Глухая дверь, с прозрачным толстым пластиковым окошком, закрывалась длинным металлическим ключом, схожим с ключом от города счастья, вход в который скрывал очаг, нарисованный на холсте в каморке папы Карло. В отличие от сказки Перро, в этой комнате счастьем никогда не пахло. Пахло дерьмом, блевотиной и ещё чёрти чем.
Несмотря на то, что тех же задержанных по несколько раз в день заставляли наводить там порядок — запах оставался. Да и как ему не быть там, если ежедневно со всего района сюда привозили груды моральных уродов, отбросы порождаемые городской цивилизацией и недальновидным руководством великой страной.

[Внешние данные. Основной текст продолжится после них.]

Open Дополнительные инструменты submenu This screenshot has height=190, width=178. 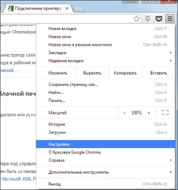(106, 172)
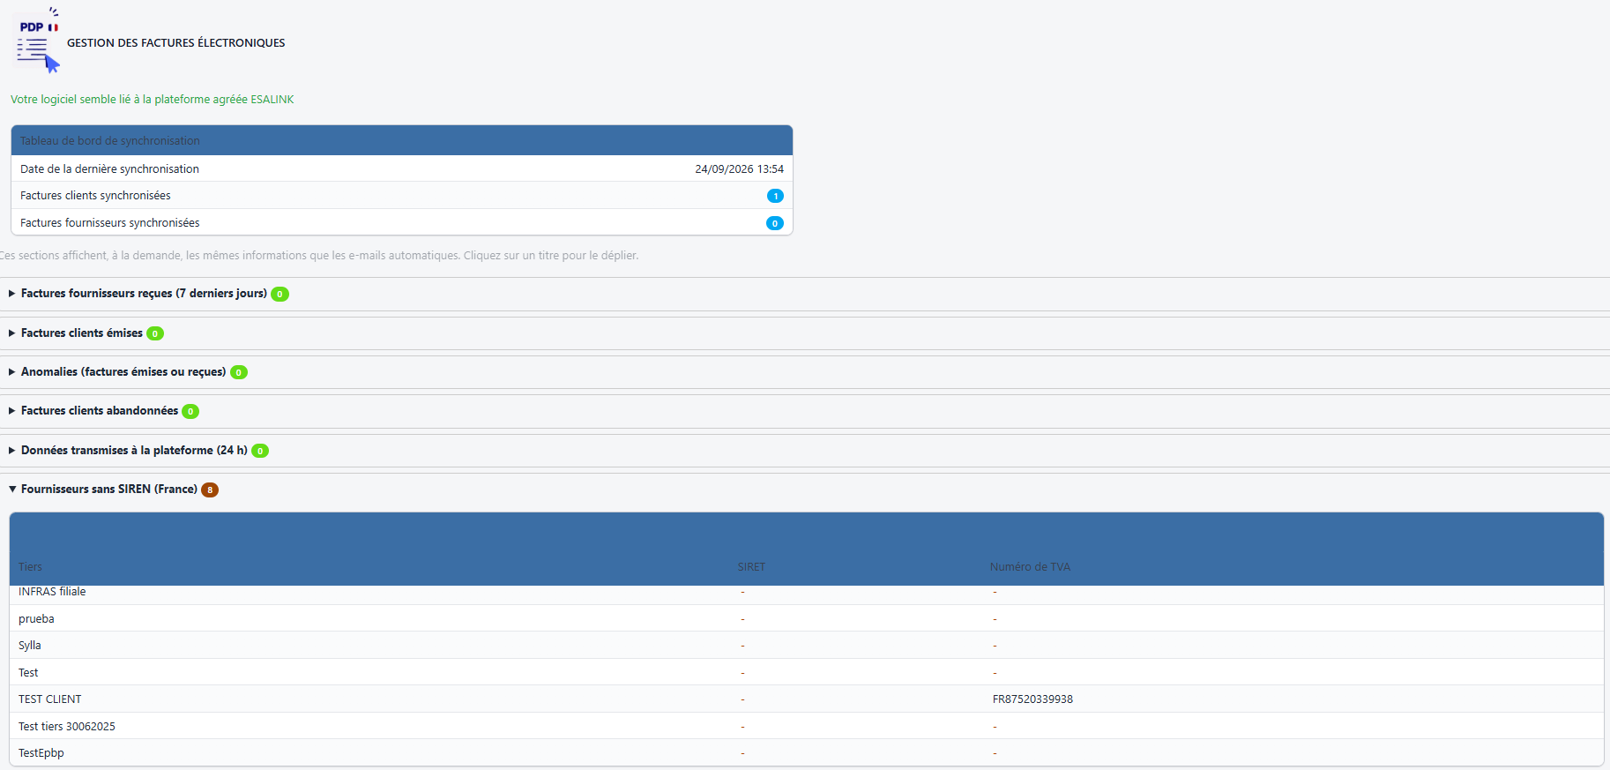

Этих же задержанных использовали на уборке туалетов, коридоров, а иногда и кабинетов на третьем этаже, когда в них было уже трудно дышать от табачного смога, и некуда было складывать опустошённую тару из-под спиртного.

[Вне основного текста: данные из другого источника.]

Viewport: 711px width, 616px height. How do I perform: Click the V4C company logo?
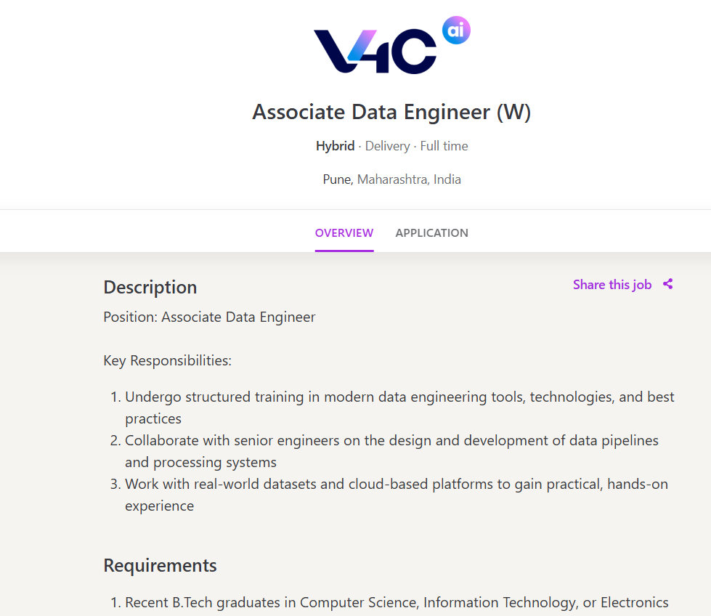[x=375, y=51]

И дело не в том, что работали здесь алкаши и грязнули. Просто эти люди воевали. Да-да! Это была война, о которой никто из посетителей даже не догадывался. А на войне нужно сражаться, и там не до чистоты в кабинетах, там ценят чистоту души, совести и сердца.
Другая категория задержанных, содержалась в камерах, которые на протяжении длительного времени меняли свои названия КПЗ, ИВС. Не смотря на различие в названиях, статус их не менялся. Здесь содержались лица официально признанные подозреваемыми, или преступниками. Это давало им особые права: врать, изворачиваться, оговаривать других или просто отмалчиваться. К ним относились немного с большим уважением, поскольку их статус охранялся законом. Они вели себя соответственно. Редко шумели. Всё больше общались, готовясь к поединкам со следователями и оперативниками. Камеры их были чисты и опрятны, в результате предусмотренного режимом, графика дежурства. Была здесь и внутренняя иерархия, по причине того, что некоторые попадали сюда или в аналогичные места неоднократно и уже считали данное помещение своим домом, о котором заботились. Отсюда выходили на свободу или в тюрьму.

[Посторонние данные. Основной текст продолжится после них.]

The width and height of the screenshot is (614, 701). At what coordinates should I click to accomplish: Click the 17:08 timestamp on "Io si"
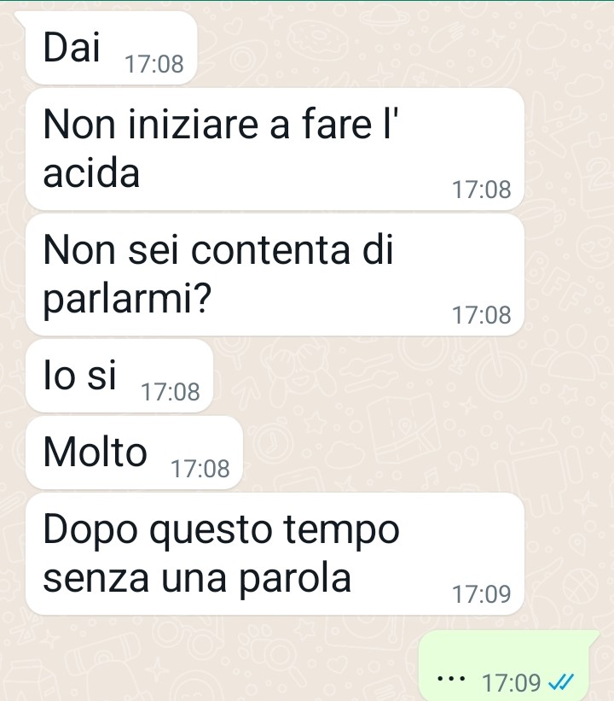click(171, 392)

Игорь был из семьи дипломатов. В последнее время они жили в Монголии. А когда пришло время поступать в институт, никаких сомнений не возникло. И он поехал с отцом в Москву. После нескольких встреч с нужными людьми, успешно сдал экзамены в МГИМО. Потом отца послали работать во Францию, а Игорь продолжил учёбу. Учиться было легко, потому что со всей группы, как ему казалось, училось человек пять. На занятиях присутствовало чуть больше половины ребят. Да и те приходили больше для того, чтобы похвастаться своими шмотками, получить или передать за них деньги, обменяться импортными дисками, назначить встречи. На последнем курсе Игоря нашёл сотрудник КГБ и предложил пойти к ним на службу. Но посоветовавшись с отцом, Игорь отказался.
Распределение по окончанию ВУЗа тогда показалось Игорю странным. Те, кто у него списывал, поехали в Европу и Америку. Бойдова послали в Анголу.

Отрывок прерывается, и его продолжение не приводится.